In 2011, the Ontario College of Teachers commissioned former Ontario Justice Patrick LeSage to conduct an independent review of our disciplinary processes and practices. Our intent then -- as it is now -- was to see where we could improve.

Our Council adopted Justice LeSage's report and his 49 recommendations, which were focused on two key themes: efficiency and transparency.

The College moved quickly to implement change where it could and needed the province to amend its laws to address all the recommendations. After four long years of collaboration, the Protecting Students Act will soon become law.

We're almost there.

Almost, but not quite.

Our support for the spirit of the proposed bill is aligned to our belief in -- and continuing commitment to -- transparency and accountability.

The College licenses teachers to work in publicly funded Ontario schools. It accredits the programs and courses that enable people to become teachers and to remain vital and current in their practice. It establishes the ethical standards for the profession and the standards of practice for teaching. And, going on 20 years now, it has enforced Ontario law with respect to matters of professional misconduct, incompetence and fitness to practice involving College members. In short, the College regulates Ontario's teaching profession in the public interest.

Although professional misconduct in Ontario is rare (fewer than 20 people out of 243,000 Ontario Certified Teachers have their certificates revoked in any given year), we treat every concern, every complaint, every investigation and every hearing with utmost seriousness. We act with the highest respect for student safety, for the fair, open, and timely treatment of our members, and in appreciation of the public's right to know.

We welcome the proposed act and the many elements which we asked for and which will advance transparency and efficiency. Eight areas, however, aren't aligned with our recommendations or overall objectives.

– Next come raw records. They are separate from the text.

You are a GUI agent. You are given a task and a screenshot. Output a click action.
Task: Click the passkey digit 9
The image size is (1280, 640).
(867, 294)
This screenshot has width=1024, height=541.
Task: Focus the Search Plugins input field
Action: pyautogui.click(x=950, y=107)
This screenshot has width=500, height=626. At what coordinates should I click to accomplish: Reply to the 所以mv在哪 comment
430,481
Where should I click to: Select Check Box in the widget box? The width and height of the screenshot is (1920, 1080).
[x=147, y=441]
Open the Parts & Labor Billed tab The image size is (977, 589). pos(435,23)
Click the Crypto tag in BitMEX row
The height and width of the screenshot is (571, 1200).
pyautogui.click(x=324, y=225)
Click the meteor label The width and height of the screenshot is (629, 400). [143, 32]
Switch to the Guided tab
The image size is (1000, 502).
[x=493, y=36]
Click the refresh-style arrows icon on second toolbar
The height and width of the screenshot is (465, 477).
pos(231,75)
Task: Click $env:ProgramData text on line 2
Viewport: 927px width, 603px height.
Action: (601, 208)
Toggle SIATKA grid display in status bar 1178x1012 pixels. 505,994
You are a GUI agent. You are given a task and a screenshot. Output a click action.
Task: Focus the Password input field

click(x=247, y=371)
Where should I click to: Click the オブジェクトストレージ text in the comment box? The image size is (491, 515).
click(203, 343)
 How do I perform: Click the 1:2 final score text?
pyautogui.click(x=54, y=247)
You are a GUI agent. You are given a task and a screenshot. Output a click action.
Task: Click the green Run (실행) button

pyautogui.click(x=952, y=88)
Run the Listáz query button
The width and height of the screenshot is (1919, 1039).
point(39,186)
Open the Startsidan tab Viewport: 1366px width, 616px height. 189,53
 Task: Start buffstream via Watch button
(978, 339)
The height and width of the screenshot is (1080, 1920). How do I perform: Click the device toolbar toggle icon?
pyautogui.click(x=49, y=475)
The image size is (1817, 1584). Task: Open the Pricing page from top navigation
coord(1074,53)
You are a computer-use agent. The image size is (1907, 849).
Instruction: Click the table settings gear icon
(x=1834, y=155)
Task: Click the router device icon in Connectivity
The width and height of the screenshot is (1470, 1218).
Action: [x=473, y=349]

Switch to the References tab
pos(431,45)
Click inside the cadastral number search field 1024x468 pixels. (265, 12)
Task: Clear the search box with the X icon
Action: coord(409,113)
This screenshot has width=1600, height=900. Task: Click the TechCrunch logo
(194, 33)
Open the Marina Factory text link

For example, we believe that decisions that come out of publicly held disciplinary hearings should always be public. Justice LeSage recommended that those decisions must be published and available on our website with the name of the member. Further, he said that agreements arising from our complaint resolution process should also be posted publicly, a practice that is already expected of health regulators under the Regulated Health Professions Act, 1991. We're perplexed that instead of being asked to be more transparent -- as is required of Ontario's health regulators -- we're being asked to conceal information.

There are 834 discipline decisions available in our online library as well as on Quicklaw and CANLII. Once the law passes, 376 of those decisions would have to be removed after three years. Decisions with findings of professional misconduct in which terms, conditions or limitations have been imposed on a member's certificate would be no longer be available.

The Supreme Court of Canada says that teachers are teachers all the time. By virtue of their authority and the public trust placed in them, we believe that they should not develop personal relationships with students at any age, and particularly students under 18 or with special needs.

If someone is accused of sexual assault, they should not be exempted from the College's disciplinary process. They aren't in criminal courts. The Protecting Students Act would grant exemptions to teachers who marry their students.

As well, under the proposed act, a teacher whose certificate has been revoked for anything other than sexual abuse, sexual misconduct or child pornography may still be in the classroom while an appeal is being heard, potentially putting further students at risk. We believe that immediate revocation should apply in all cases.

We've drawn these matters to the government's attention. At the same time, we see that the proposed legislation as a whole is good, progressive and responds to our recommendations.

Ensuring student safety and transparency in matters of professional misconduct are ideals we can all support.